Spain coronavirus cases keep slowing as death toll approaches 17,000

Bloomberg

Spain reported 619 deaths from the coronavirus on Sunday as the total number of people who have died in the country approaches 17,000. Fewer new cases of the disease were reported than the day before.
There were 4,167 new infections in the 24 hours through Sunday, pushing the total above 166,000, according to Health Ministry data. The death toll rose by 619 to 16,972.
The week of Easter in Spain usually brings at least several days of vacation and travel for many Spaniards and the start of the all-important high season for tourism. The sector generates more than 10% of Spain’s economic output and creates hundreds of thousands of jobs.
But with hundreds of millions of people around the world in lockdown and hotels shuttered, tourism is now on pause. More than 80 million people visited Spain last year, making it one of the most-visited countries in the world, so the implosion of the tourism sector is notable.
Throughout the weekend, Spanish television stations have repeatedly shown images of empty beaches and streets — which normally would be thronged with traditional religious processions and onlookers — deserted.

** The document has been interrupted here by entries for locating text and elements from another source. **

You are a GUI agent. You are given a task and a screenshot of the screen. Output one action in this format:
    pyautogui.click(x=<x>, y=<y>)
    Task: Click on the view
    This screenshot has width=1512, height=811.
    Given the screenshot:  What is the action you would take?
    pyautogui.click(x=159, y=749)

Reyes Maroto, Spain’s minister of industry, commerce and tourism, says the sector will try to focus on encouraging domestic tourism — Spaniards travelling within Spain — in order to help the recovery once Madrid and other governments lift lockdowns. “The coronavirus crisis impacted the tourism sector before and in a more intense way and it will be the sector that takes the longest to emerge from the crisis for two reasons: mobility and confidence and a sense of safety about the destination,” Maroto said in an interview published on Sunday in Spanish newspaper El Pais.
The pandemic has triggered losses during Easter week of around 18 billion euros for Spain’s tourism sector, according to calculations by Fetave, a Spanish travel agency association. The group is asking Prime Minister Pedro Sanchez to make the government’s pool of state-backed credits for businesses more generous.
Spain and other countries throughout Europe have pledged billions in credit lines to ensure banks roll out credit lines to small- and medium-sized businesses in particular. On Friday, Spain rolled out a second tranche of 20 billion euros in state-backed loans. Madrid has pledged a total of 100 billion euros in guarantees and said it will increase that amount if it ends up falling short.